Horse v. mule

Jonathan Lighter wuxxmupp2000 at YAHOO.COM
Tue Nov 29 04:09:59 UTC 2005


I don't know if there's a direct connection, but you're probably thinking of the once very well-known ballad that goes by the innocuous title of "Our Goodman" in F. J. Child's still-standard 1890s collection, but is now more often referred to as "Seven Drunken Nights" after a '60s hit by the Irish group, The Dubliners. (They only sang about the first five nights, however.)

  On the first night, the drunken cuckold comes home and wants to know, "What's this horse a-doing here where my old horse should be?" Or words to that effect.  His wife tells him he's drunk as drunk could be. It's nothing but a milking cow that her mother sent. "Miles have I traveled, a thousand miles or more, / But a saddle on a milk cow I never have seen before!"

  Coley Jones recorded a short but punchy version for Columbia in 1929 which he called "Drunkard's Special."  IIRC, that one features a Model T in the garage, not a horse.

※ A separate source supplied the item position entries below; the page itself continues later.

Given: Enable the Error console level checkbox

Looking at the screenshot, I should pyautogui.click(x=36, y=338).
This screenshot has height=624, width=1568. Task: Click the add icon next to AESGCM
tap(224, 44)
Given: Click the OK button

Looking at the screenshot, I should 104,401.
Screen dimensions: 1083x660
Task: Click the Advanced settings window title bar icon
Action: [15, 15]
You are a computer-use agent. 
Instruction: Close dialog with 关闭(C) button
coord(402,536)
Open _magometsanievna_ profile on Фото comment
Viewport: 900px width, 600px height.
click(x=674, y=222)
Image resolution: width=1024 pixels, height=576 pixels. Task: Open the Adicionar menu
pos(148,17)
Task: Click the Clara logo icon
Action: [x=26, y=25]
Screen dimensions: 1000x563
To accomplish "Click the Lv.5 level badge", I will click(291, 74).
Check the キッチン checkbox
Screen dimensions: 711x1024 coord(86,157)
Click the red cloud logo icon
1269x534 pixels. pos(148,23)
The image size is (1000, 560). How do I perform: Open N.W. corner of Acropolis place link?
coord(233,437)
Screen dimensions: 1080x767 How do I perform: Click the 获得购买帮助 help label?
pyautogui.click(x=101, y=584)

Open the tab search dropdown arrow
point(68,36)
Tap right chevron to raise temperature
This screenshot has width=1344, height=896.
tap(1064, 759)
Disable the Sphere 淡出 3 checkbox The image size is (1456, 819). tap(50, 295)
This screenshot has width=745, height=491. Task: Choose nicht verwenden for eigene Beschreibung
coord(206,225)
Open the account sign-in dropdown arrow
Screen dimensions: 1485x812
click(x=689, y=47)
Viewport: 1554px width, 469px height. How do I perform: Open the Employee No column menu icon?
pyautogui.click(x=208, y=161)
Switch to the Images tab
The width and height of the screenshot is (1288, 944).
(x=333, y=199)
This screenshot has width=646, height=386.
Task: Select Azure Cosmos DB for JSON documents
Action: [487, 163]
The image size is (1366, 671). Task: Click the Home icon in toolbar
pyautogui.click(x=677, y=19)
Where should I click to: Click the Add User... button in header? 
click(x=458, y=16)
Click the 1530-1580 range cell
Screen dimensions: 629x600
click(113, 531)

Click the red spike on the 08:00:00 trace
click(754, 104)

  This site shows you how excruciatingly dull it all can be made to seem:
  http://www.csufresno.edu/folklore/ballads/C274.html

  JL

Wilson Gray <hwgray at GMAIL.COM> wrote:
  ---------------------- Information from the mail header -----------------------
Sender: American Dialect Society
Poster: Wilson Gray
Subject: Horse v. mule
-------------------------------------------------------------------------------

I've been wondering about this a while. In blues songs, there often occurs =
a
line referring to mules kicking in stalls.
E.g.:

Hear my telephone ringin'
Soun' like a long-distant[sic] call
When I picked up my receivo[sic]
The party said,
_"Another mule kickin' in yo' stall"_

Well, a long way from home
And can't sleep at all
You know
_Another mule is kickin' in yo' stall_
That's evole[sic]


I have an extremely vague memory of reading somewhere or other that there's
a similar motif, but of a horse, rather than a mule, kicking in someone
else's stall,
in British folk music. IOW, this motif originated in the British Isles and
was borrowed
by bluesmen (and -women, since are there blues sung by women with lines
like, "Back
yo' mule up out of my stall.") Does this ring a bell with anyone?